The first is human: someone who lands on your page, reads your headline, and decides in a few seconds whether you’re worth their time. You know how to reach them - good design, clear copy, fast load times.

The second audience is new, and most websites ignore it entirely: AI agents. These are language models, autonomous research tools, and agentic workflows that browse the web on behalf of humans. They don’t care about your hero image or your hover animations. They need structured, machine-readable content they can actually parse and reason over.

When we rebuilt Gladtek.com on Astro and Cloudflare, we made a deliberate decision: build for both audiences from the start. This post explains exactly how we did it - and how you can too.


What “AI-Ready” Actually Means

Being AI-ready isn’t a single feature. It’s three layers working together:

LayerWhat it doesWhy it matters
llms.txtA markdown sitemap for LLMsTells agents what your site contains and where to find it
Search indexA pre-built full-text indexLets agents find relevant content without scraping every page
MCP serverA structured API for AI toolsAgents can call your site as a tool, not just read it as a document

Think of it this way: llms.txt is your introduction, the search index is your table of contents, and the MCP server is your API.


Layer 1: llms.txt - Your Introduction to AI Agents

The llms.txt standard [1] is a simple convention: place a markdown file at the root of your site that describes what you offer and links to your key content. It’s the equivalent of robots.txt, but instead of telling crawlers what not to read, it tells AI agents what is worth reading.

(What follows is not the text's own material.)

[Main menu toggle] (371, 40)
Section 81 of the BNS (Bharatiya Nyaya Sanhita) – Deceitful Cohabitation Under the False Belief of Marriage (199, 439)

Our llms.txt lives at /public/llms.txt and is deployed as a static file by Astro. It contains:

  • A one-paragraph description of Gladtek and what we do
  • Links to our core service pages
  • A link to llms-full.txt - a richer version that includes full blog post content
  • Our MCP server endpoint and available tools
# Gladtek
> Gladtek is an IT consultancy specializing in enterprise Java ecosystems...
## Core Services
- [Vaadin Development](https://www.gladtek.com/services/vaadin/)
- [Astro Development](https://www.gladtek.com/services/astro/)
...
## MCP Server (Agent Tool Access)
- [Gladtek MCP](https://www.gladtek.com/mcp) - tools: search_posts, get_post, list_services, get_page
- Protocol: Model Context Protocol (MCP) HTTP Streamable transport
- Auth: none required (public read-only)

No build pipeline needed - it’s a static file. Any agent that knows to look for llms.txt gets an immediate, structured overview of your site.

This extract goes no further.